Records of locating words and elements
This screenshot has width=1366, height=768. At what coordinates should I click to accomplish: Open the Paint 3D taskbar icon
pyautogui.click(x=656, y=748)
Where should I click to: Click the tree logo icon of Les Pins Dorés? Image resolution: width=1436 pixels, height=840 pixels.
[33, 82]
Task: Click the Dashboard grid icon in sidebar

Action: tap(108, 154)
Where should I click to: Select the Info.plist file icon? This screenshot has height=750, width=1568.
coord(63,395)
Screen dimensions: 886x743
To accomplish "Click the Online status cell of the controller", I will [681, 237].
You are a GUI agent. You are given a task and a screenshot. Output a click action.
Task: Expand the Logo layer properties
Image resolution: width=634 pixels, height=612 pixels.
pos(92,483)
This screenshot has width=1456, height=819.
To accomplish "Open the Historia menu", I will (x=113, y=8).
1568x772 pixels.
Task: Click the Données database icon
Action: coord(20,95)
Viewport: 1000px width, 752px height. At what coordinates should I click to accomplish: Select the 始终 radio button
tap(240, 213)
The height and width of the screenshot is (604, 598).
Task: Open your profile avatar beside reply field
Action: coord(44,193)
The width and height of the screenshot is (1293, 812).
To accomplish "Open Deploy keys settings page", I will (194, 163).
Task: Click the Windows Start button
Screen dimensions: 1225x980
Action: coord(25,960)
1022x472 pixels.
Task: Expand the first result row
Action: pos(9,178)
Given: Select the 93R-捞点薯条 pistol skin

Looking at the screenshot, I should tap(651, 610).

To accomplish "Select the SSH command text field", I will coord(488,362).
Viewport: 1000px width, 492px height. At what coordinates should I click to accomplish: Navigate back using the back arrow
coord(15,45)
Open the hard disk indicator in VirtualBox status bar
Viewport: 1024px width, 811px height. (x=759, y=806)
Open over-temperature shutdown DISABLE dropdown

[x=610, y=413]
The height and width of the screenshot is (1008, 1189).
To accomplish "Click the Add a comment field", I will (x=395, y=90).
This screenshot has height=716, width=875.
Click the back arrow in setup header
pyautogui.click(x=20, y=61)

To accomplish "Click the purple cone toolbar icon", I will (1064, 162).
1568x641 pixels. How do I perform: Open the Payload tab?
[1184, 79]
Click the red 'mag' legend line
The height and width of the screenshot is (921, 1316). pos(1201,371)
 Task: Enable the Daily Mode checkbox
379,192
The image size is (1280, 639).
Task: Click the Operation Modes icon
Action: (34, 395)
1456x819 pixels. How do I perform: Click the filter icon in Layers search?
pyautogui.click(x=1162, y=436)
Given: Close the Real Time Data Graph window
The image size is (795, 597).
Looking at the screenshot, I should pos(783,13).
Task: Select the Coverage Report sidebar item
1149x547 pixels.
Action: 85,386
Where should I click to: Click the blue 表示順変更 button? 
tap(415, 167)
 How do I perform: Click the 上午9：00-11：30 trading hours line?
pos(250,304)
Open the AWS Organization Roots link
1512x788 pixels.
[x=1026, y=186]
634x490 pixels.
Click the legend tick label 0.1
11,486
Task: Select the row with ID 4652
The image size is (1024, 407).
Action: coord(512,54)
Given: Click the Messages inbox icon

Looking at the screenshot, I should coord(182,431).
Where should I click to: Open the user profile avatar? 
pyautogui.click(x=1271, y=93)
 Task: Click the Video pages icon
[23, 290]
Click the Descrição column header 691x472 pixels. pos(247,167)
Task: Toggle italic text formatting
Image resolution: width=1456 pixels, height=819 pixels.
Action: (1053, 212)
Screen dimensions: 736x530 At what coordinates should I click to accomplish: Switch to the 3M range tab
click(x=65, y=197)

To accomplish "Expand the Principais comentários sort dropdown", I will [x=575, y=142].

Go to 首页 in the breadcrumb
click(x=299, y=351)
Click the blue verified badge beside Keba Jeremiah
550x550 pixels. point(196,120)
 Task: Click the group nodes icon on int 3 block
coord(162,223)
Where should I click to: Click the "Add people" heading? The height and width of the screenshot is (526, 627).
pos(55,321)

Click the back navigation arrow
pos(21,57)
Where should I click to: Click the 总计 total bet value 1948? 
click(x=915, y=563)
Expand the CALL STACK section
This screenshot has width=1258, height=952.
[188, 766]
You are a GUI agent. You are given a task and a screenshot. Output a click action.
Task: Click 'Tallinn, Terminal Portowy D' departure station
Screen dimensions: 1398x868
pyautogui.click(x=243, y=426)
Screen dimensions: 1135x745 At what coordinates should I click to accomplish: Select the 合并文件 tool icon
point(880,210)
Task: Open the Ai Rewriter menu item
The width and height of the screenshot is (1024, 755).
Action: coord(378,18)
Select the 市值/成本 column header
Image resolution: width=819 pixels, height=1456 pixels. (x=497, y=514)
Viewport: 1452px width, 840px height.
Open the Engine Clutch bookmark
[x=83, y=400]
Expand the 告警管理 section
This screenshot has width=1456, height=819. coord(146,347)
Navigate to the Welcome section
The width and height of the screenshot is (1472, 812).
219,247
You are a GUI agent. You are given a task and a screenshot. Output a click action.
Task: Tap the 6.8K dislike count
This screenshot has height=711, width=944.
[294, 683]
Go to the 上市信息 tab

Written request:
Repeat the rows from the line containing "Task: Enable the Daily Mode checkbox" through the line containing "Click the Descrição", inclusive, with no changes.

Problem solution:
 Task: Enable the Daily Mode checkbox
379,192
The image size is (1280, 639).
Task: Click the Operation Modes icon
Action: (34, 395)
1456x819 pixels. How do I perform: Click the filter icon in Layers search?
pyautogui.click(x=1162, y=436)
Given: Close the Real Time Data Graph window
The image size is (795, 597).
Looking at the screenshot, I should pos(783,13).
Task: Select the Coverage Report sidebar item
1149x547 pixels.
Action: 85,386
Where should I click to: Click the blue 表示順変更 button? 
tap(415, 167)
 How do I perform: Click the 上午9：00-11：30 trading hours line?
pos(250,304)
Open the AWS Organization Roots link
1512x788 pixels.
[x=1026, y=186]
634x490 pixels.
Click the legend tick label 0.1
11,486
Task: Select the row with ID 4652
The image size is (1024, 407).
Action: coord(512,54)
Given: Click the Messages inbox icon

Looking at the screenshot, I should coord(182,431).
Where should I click to: Open the user profile avatar? 
pyautogui.click(x=1271, y=93)
 Task: Click the Video pages icon
[23, 290]
Click the Descrição column header 691x472 pixels. pos(247,167)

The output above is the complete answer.